Around 40 Karipuna tribespeople live on the 153,000 hectare territory demarcated by Brazil’s government in 1998. Most of the tribe died from diseases following contact with Amazon settlers in the 1970s.
“Given the small numbers, both from the cultural and physical point, this tribe is at risk of genocide if strong measures are not taken immediately to stop the invaders,” warns Buzatto.
Cimi’s latest annual report noted invasions of Indigenous territories, stood at 59 in 2016 – up from 54 in 2015 – with 12 in Rondônia.
Buzatto believes 2017’s figures will likely be worse.
Deforestation of protected lands
Proportionately, Rondônia is Brazil’s most deforested Amazon state. From 1988 to 2017, the state lost 59,113km2 of forest cover, driving violent conflict over what remains.
“There is hardly any productive land or trees left, so the race [for land] is on, at any cost,” says Rondônia CPT coordinator Maria Petronila. She adds that there have been 15 land conflict killings here this year.
Deforestation rates remain high. Rondônia deforestation rose by 31% in 2015 and 54% in 2016, before falling slightly by 9% this year as the battle over what remained intensified.
Paulo Barreto, a senior researcher the Imazon institute, says that with little forest left, loggers in Rondônia often target protected areas like conservation units and Indigenous lands.
Between 2012 and 2015, Imazon data shows, the state had three of the five most deforested Amazon conservation units.
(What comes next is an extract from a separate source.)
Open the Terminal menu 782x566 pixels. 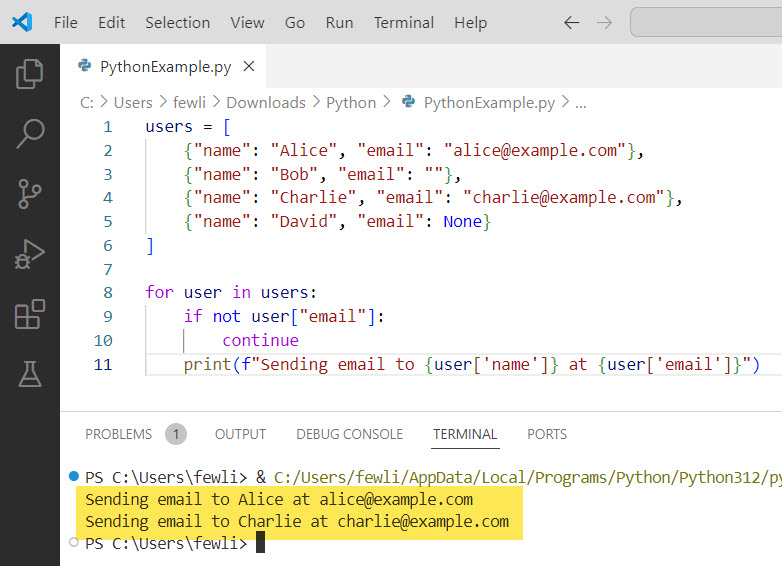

One was an area, which borders the Karipuna land.
The cuts to the indigenous agency have been felt on the ground – allowing the loggers to move in.
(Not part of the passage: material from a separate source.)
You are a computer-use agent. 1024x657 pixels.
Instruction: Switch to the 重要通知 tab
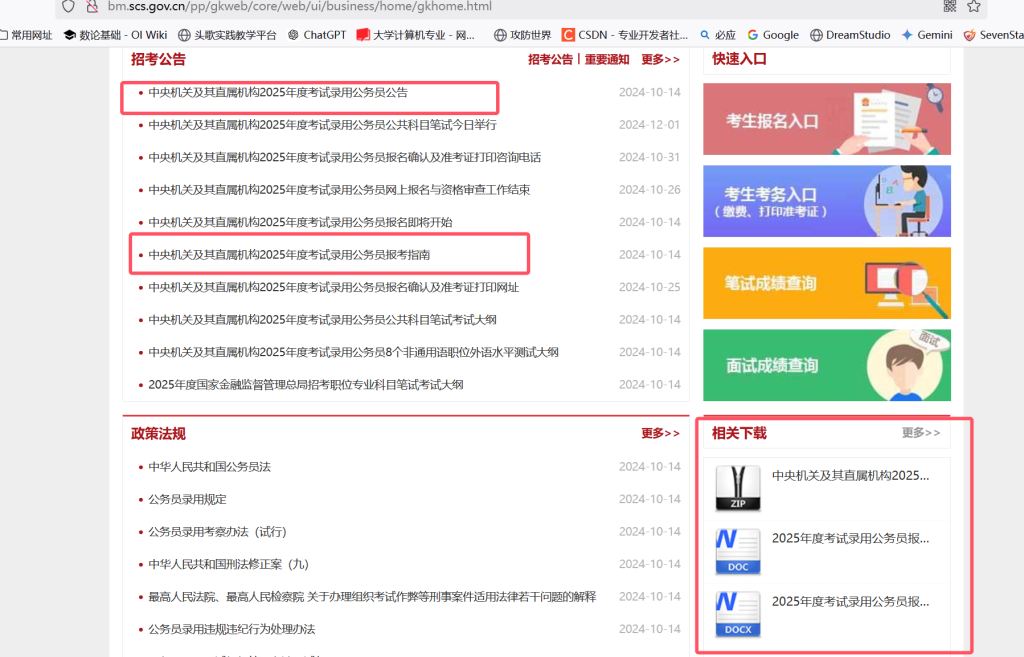click(x=607, y=59)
A support base from Brazil’s National Indigenous Foundation (Funai) on the Karipuna territory was abandoned. Funai did not respond to an email asking for comment.
According to data obtained by Cimi from Brazil’s service for the protection of Amazonia (Sipam), a government body, 1,046 hectares were deforested from the Karipuna land from January 1st until August 13th 2017, compared to 586 hectares in 2016.
More profitable than drug running
Daniel Lobo, a federal prosecutor in Rondônia’s capital Porto Velho working on the Karipuna’s case says much of the lumber heads first to irregular sawmills in nearby União Bandeirantes district.
“In this region logging is more profitable than drug running and with much less risk,” he says.
In August, Lobo worked on a case where Brazil’s Federal Police arrested members of a gang thought to have made BR$20m (US$6.15) profit from illegal logging in protected forest areas and Indigenous lands in Rondônia.
Among those arrested were local businessmen and military police. He says political connections are common for illegal logging gangs.
According to Lobo, the wood ultimately goes to Brazil’s industrialised south or abroad. He blamed an easily fraudable wood registry system and lack of resources for inspections.
In government, Brazil’s powerful farming lobby has pushed to reduce forest protection areas and pass legislation which appears to weaken indigenous rights.
In July, Temer signed an advisory legal opinion, the Marco Temporal, to only recognise Indigenous lands occupied before 1988, effectively freezing hundreds of awaiting demarcations.
Supporters of the ruling said that it gave protection to small farm holders occupying the lands. Congressman Luis Carlos Heinze of Temer’s coalition government said in August:
“You have to protect producers in Brazil. You can’t demarcate land just because an anthropologist said that Indians were there 200 years ago.”
In May, thirteen members of the Indigenous Gamela tribe in the north-eastern state of Maranhao were hospitalised following a vicious attack by local farmers with guns and machetes in a bloody land dispute.
The incident led UN and inter-American Indigenous experts in June to warn that “the rights of Indigenous People are under attack in Brazil”.
Back at the Karipuna Indigenous territory, the tribesmen return from their scouting mission to check for the latest signs of illegal activity on their land.
“My greatest fear,” says Adriano Karipuna, “is that we will be expelled from our land.”